A Social Credit government would access funding direct from the Reserve
Bank, instead of allowing that money to pour into the financial markets to feed
a fire under house prices, and that $11 billion would fund hospitals and
infrastructure, not enrich the already wealthy shareholders of those largely
American owned Aussie banks.
No longer would the government borrow off the private sector, wracking up
mountains of debt and interest to be repaid by generations of future
taxpayers, robbing them of tax dollars that should be spent by government
doing things to benefit Kiwis.
If that ‘freaked out the markets’ that’s only a problem for those wealthy bank
shareholders and their wealthy mates, who speculate on tiny movements in
share prices, the likely future price of coffee or oil, or a small increase or

decrease in the value of the dollar – none of which is of any benefit to New
Zealand’s productive economy.
Keeping those speculators happy is a significantly lower priority than Kiwis
needing proper health care, proper water and waste water systems, or a
decent road and rail network.
Of course those same commercial banks create out of thin air, every dollar
they lend, be it for houses, businesses, or personal loans. No, despite what
you’ve been told they don’t lend out the money customers deposit with them.

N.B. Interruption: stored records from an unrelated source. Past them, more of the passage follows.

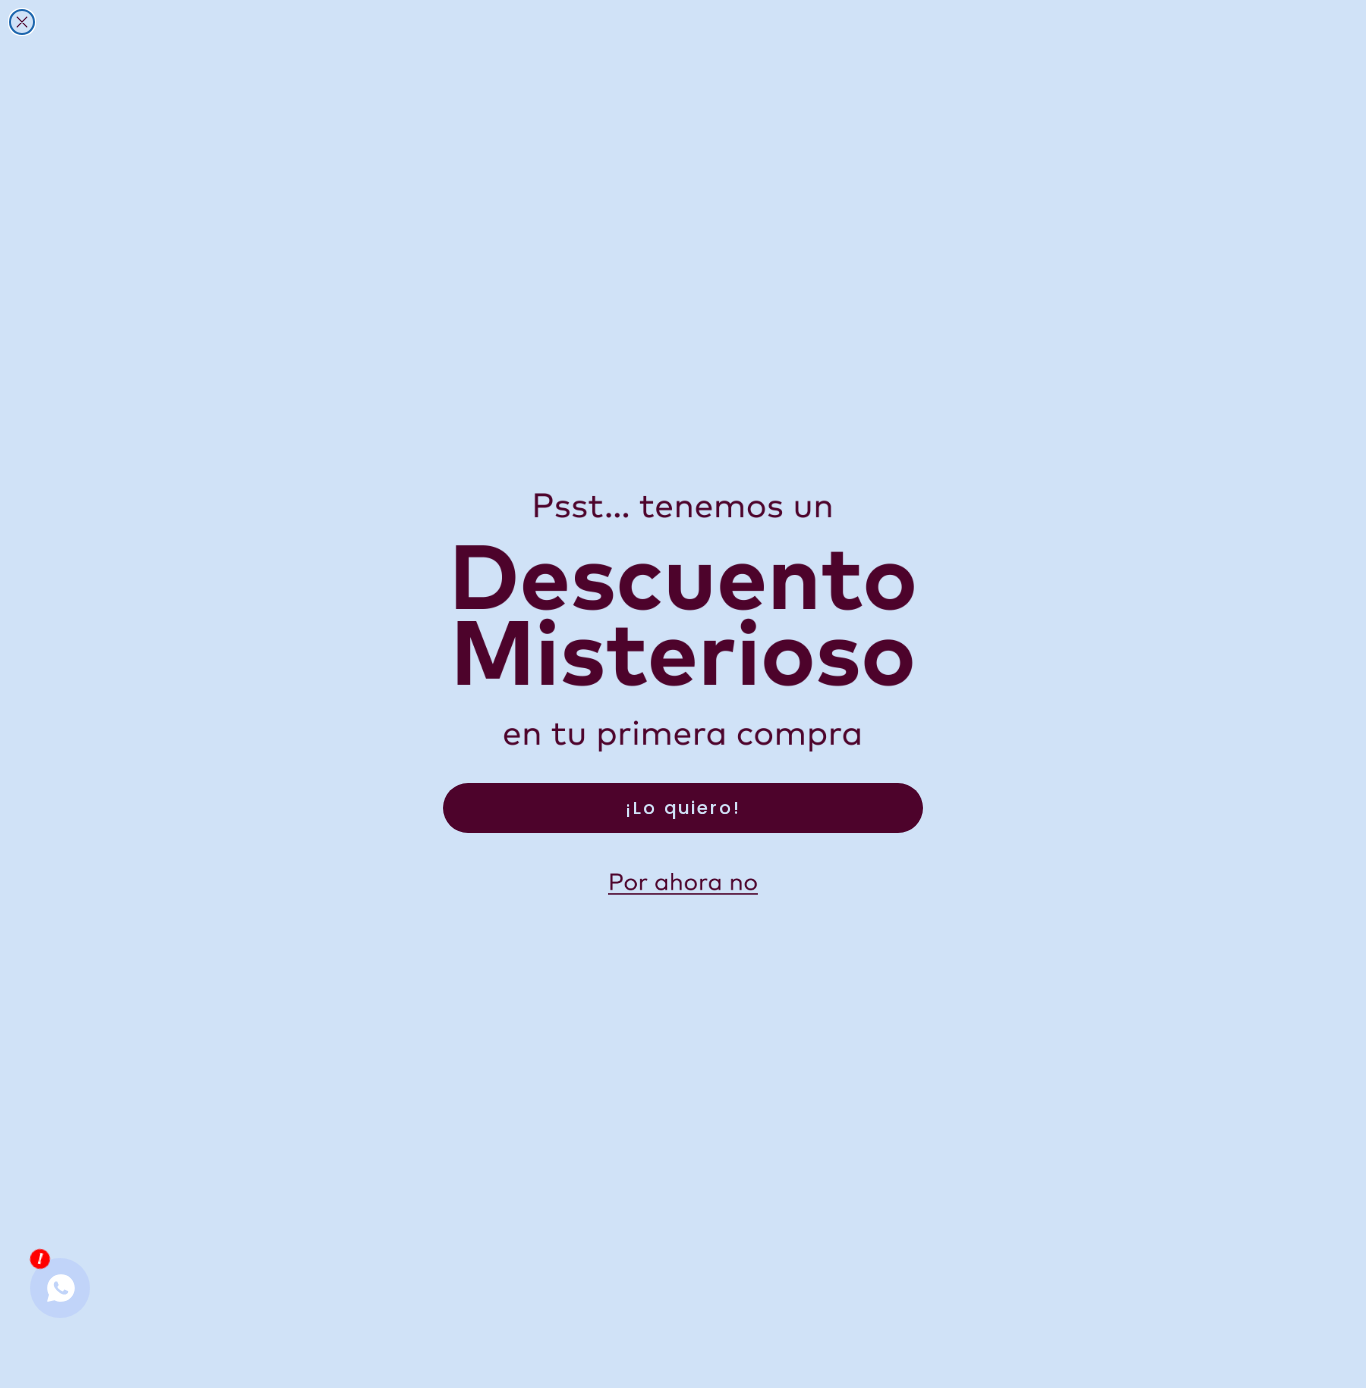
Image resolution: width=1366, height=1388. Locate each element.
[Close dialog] (22, 22)
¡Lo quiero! (683, 807)
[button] (683, 884)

If you want to check that, you can confirm it on the websites of the Bank of
England, the German Central Bank and our own Reserve Bank.
While Richard Prebble and others bemoan the printing of money by the
Reserve Bank, not a whisper passes their lips about the money printing the
commercial banks do – on average about $20 billion in additional money
every year ($32 billion last year), limited pretty much only by the number of
borrowers the banks decide are credit worthy.
Social Credit has never advocated the creation of money in an unrestricted
fashion, and a portion of it might replace some of the money the commercial
banks currently create.
A key policy is setting up a New Zealand Credit Authority with independence
similar to the Judiciary, accountable to Parliament as a whole. Its task would
be to assess the economy, measure its unused capacity and labour capability,
and determine how much new money the Reserve Bank could safely create
without generating inflation.
Surprisingly there’s one thing we do agree on – the housing market is being
fuelled by the current actions of the Reserve Bank and where its money
creation is being directed.
Unlike Mr Prebble though I’ve got a solution – one that former Finance
Minister Michael Cullen, former Prime Minister Jim Bolger, and former Aussie
Prime Minister and Treasurer Paul Keating recommend.
Rather than sort of not, it is proper social credit, and now that Mr Prebble
understands it a little better, perhaps he might like to be added to the list.